- Opening Delimiter -
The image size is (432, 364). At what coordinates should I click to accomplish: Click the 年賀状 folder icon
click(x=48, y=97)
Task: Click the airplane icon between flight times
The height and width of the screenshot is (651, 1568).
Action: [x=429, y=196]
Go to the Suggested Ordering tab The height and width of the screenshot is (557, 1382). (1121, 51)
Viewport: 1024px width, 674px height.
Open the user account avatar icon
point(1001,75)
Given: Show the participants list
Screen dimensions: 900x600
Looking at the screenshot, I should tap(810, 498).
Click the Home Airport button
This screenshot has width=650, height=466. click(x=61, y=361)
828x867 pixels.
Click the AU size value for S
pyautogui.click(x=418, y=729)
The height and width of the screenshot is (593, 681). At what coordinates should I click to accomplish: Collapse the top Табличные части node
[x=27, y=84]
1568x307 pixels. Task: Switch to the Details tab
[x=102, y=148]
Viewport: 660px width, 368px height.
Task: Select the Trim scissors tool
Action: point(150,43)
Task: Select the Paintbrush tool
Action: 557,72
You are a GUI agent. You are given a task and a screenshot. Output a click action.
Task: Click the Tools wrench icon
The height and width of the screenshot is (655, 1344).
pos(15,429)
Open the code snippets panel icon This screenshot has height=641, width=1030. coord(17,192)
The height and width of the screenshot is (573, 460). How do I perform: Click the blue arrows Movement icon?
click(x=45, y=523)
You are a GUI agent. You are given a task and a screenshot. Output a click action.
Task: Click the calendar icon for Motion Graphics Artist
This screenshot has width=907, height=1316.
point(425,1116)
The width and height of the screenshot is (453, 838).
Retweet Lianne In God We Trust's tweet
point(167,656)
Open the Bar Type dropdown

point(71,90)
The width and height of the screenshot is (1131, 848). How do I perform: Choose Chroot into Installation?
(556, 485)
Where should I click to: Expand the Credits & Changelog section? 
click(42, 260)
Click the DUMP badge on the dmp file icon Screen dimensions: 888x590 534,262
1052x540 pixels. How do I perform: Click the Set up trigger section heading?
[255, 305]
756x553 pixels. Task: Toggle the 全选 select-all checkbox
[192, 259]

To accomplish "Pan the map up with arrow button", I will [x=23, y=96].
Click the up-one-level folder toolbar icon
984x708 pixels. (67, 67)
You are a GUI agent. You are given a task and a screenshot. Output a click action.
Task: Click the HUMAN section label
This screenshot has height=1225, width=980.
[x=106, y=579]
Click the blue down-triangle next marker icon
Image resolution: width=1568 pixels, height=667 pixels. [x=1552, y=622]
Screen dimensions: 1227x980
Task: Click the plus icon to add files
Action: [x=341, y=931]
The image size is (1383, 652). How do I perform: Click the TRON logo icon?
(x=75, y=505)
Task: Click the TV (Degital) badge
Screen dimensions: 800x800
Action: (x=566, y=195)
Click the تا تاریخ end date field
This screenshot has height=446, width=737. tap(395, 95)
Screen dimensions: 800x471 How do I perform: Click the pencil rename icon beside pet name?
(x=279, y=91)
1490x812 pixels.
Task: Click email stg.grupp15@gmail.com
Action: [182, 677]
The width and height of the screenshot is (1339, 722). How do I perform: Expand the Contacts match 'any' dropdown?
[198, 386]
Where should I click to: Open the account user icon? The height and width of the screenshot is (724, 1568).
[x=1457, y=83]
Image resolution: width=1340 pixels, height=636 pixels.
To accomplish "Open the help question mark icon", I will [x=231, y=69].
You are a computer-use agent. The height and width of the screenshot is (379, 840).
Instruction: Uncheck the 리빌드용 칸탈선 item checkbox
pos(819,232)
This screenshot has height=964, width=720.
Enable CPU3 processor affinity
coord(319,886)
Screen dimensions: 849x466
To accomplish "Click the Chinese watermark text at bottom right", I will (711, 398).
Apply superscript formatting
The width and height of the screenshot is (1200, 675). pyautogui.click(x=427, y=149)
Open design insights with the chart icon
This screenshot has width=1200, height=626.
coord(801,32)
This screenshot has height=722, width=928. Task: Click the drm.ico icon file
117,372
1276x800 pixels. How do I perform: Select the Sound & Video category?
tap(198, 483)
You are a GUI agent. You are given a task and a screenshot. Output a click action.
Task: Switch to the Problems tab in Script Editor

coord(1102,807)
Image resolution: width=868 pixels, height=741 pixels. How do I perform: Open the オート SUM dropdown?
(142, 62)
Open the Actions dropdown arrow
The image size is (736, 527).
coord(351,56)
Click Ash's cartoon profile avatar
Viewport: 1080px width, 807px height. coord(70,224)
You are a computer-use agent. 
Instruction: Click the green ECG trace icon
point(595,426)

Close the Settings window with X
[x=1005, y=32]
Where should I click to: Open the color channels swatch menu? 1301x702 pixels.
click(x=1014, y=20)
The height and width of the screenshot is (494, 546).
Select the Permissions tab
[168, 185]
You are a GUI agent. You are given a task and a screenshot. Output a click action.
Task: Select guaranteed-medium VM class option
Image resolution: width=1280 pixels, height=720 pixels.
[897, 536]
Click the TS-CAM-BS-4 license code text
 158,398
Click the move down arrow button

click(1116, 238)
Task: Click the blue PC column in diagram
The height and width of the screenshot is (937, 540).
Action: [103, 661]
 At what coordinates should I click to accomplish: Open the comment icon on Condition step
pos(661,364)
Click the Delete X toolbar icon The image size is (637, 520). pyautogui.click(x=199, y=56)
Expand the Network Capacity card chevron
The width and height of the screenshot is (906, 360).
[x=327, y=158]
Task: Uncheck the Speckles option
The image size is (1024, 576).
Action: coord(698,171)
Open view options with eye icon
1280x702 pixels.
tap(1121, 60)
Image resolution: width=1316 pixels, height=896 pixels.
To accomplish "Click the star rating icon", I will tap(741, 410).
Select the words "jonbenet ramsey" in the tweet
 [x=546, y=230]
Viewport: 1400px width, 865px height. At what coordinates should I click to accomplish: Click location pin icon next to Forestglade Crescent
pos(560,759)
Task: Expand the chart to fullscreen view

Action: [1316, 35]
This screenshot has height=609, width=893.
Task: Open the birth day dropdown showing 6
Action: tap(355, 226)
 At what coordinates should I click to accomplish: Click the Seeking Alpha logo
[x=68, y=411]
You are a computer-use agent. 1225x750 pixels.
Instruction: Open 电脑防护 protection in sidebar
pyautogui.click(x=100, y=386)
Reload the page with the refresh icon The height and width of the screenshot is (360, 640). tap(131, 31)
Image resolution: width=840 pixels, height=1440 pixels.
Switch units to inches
- Closing Delimiter -
Task statement - Exactly as written, return every line of the material.

Completed task -
The image size is (432, 364). At what coordinates should I click to accomplish: Click the 年賀状 folder icon
click(x=48, y=97)
Task: Click the airplane icon between flight times
The height and width of the screenshot is (651, 1568).
Action: [x=429, y=196]
Go to the Suggested Ordering tab The height and width of the screenshot is (557, 1382). (1121, 51)
Viewport: 1024px width, 674px height.
Open the user account avatar icon
point(1001,75)
Given: Show the participants list
Screen dimensions: 900x600
Looking at the screenshot, I should tap(810, 498).
Click the Home Airport button
This screenshot has width=650, height=466. click(x=61, y=361)
828x867 pixels.
Click the AU size value for S
pyautogui.click(x=418, y=729)
The height and width of the screenshot is (593, 681). At what coordinates should I click to accomplish: Collapse the top Табличные части node
[x=27, y=84]
1568x307 pixels. Task: Switch to the Details tab
[x=102, y=148]
Viewport: 660px width, 368px height.
Task: Select the Trim scissors tool
Action: point(150,43)
Task: Select the Paintbrush tool
Action: 557,72
You are a GUI agent. You are given a task and a screenshot. Output a click action.
Task: Click the Tools wrench icon
The height and width of the screenshot is (655, 1344).
pos(15,429)
Open the code snippets panel icon This screenshot has height=641, width=1030. coord(17,192)
The height and width of the screenshot is (573, 460). How do I perform: Click the blue arrows Movement icon?
click(x=45, y=523)
You are a GUI agent. You are given a task and a screenshot. Output a click action.
Task: Click the calendar icon for Motion Graphics Artist
This screenshot has width=907, height=1316.
point(425,1116)
The width and height of the screenshot is (453, 838).
Retweet Lianne In God We Trust's tweet
point(167,656)
Open the Bar Type dropdown

point(71,90)
The width and height of the screenshot is (1131, 848). How do I perform: Choose Chroot into Installation?
(556, 485)
Where should I click to: Expand the Credits & Changelog section? 
click(42, 260)
Click the DUMP badge on the dmp file icon Screen dimensions: 888x590 534,262
1052x540 pixels. How do I perform: Click the Set up trigger section heading?
[255, 305]
756x553 pixels. Task: Toggle the 全选 select-all checkbox
[192, 259]

To accomplish "Pan the map up with arrow button", I will [x=23, y=96].
Click the up-one-level folder toolbar icon
984x708 pixels. (67, 67)
You are a GUI agent. You are given a task and a screenshot. Output a click action.
Task: Click the HUMAN section label
This screenshot has height=1225, width=980.
[x=106, y=579]
Click the blue down-triangle next marker icon
Image resolution: width=1568 pixels, height=667 pixels. [x=1552, y=622]
Screen dimensions: 1227x980
Task: Click the plus icon to add files
Action: [x=341, y=931]
The image size is (1383, 652). How do I perform: Click the TRON logo icon?
(x=75, y=505)
Task: Click the TV (Degital) badge
Screen dimensions: 800x800
Action: (x=566, y=195)
Click the تا تاریخ end date field
This screenshot has height=446, width=737. tap(395, 95)
Screen dimensions: 800x471 How do I perform: Click the pencil rename icon beside pet name?
(x=279, y=91)
1490x812 pixels.
Task: Click email stg.grupp15@gmail.com
Action: [182, 677]
The width and height of the screenshot is (1339, 722). How do I perform: Expand the Contacts match 'any' dropdown?
[198, 386]
Where should I click to: Open the account user icon? The height and width of the screenshot is (724, 1568).
[x=1457, y=83]
Image resolution: width=1340 pixels, height=636 pixels.
To accomplish "Open the help question mark icon", I will [x=231, y=69].
You are a computer-use agent. The height and width of the screenshot is (379, 840).
Instruction: Uncheck the 리빌드용 칸탈선 item checkbox
pos(819,232)
This screenshot has height=964, width=720.
Enable CPU3 processor affinity
coord(319,886)
Screen dimensions: 849x466
To accomplish "Click the Chinese watermark text at bottom right", I will (711, 398).
Apply superscript formatting
The width and height of the screenshot is (1200, 675). pyautogui.click(x=427, y=149)
Open design insights with the chart icon
This screenshot has width=1200, height=626.
coord(801,32)
This screenshot has height=722, width=928. Task: Click the drm.ico icon file
117,372
1276x800 pixels. How do I perform: Select the Sound & Video category?
tap(198, 483)
You are a GUI agent. You are given a task and a screenshot. Output a click action.
Task: Switch to the Problems tab in Script Editor

coord(1102,807)
Image resolution: width=868 pixels, height=741 pixels. How do I perform: Open the オート SUM dropdown?
(142, 62)
Open the Actions dropdown arrow
The image size is (736, 527).
coord(351,56)
Click Ash's cartoon profile avatar
Viewport: 1080px width, 807px height. coord(70,224)
You are a computer-use agent. 
Instruction: Click the green ECG trace icon
point(595,426)

Close the Settings window with X
[x=1005, y=32]
Where should I click to: Open the color channels swatch menu? 1301x702 pixels.
click(x=1014, y=20)
The height and width of the screenshot is (494, 546).
Select the Permissions tab
[168, 185]
You are a GUI agent. You are given a task and a screenshot. Output a click action.
Task: Select guaranteed-medium VM class option
Image resolution: width=1280 pixels, height=720 pixels.
[897, 536]
Click the TS-CAM-BS-4 license code text
 158,398
Click the move down arrow button

click(1116, 238)
Task: Click the blue PC column in diagram
The height and width of the screenshot is (937, 540).
Action: [103, 661]
 At what coordinates should I click to accomplish: Open the comment icon on Condition step
pos(661,364)
Click the Delete X toolbar icon The image size is (637, 520). pyautogui.click(x=199, y=56)
Expand the Network Capacity card chevron
The width and height of the screenshot is (906, 360).
[x=327, y=158]
Task: Uncheck the Speckles option
The image size is (1024, 576).
Action: coord(698,171)
Open view options with eye icon
1280x702 pixels.
tap(1121, 60)
Image resolution: width=1316 pixels, height=896 pixels.
To accomplish "Click the star rating icon", I will tap(741, 410).
Select the words "jonbenet ramsey" in the tweet
 [x=546, y=230]
Viewport: 1400px width, 865px height. At what coordinates should I click to accomplish: Click location pin icon next to Forestglade Crescent
pos(560,759)
Task: Expand the chart to fullscreen view

Action: [1316, 35]
This screenshot has height=609, width=893.
Task: Open the birth day dropdown showing 6
Action: tap(355, 226)
 At what coordinates should I click to accomplish: Click the Seeking Alpha logo
[x=68, y=411]
You are a computer-use agent. 1225x750 pixels.
Instruction: Open 电脑防护 protection in sidebar
pyautogui.click(x=100, y=386)
Reload the page with the refresh icon The height and width of the screenshot is (360, 640). tap(131, 31)
Image resolution: width=840 pixels, height=1440 pixels.
Switch units to inches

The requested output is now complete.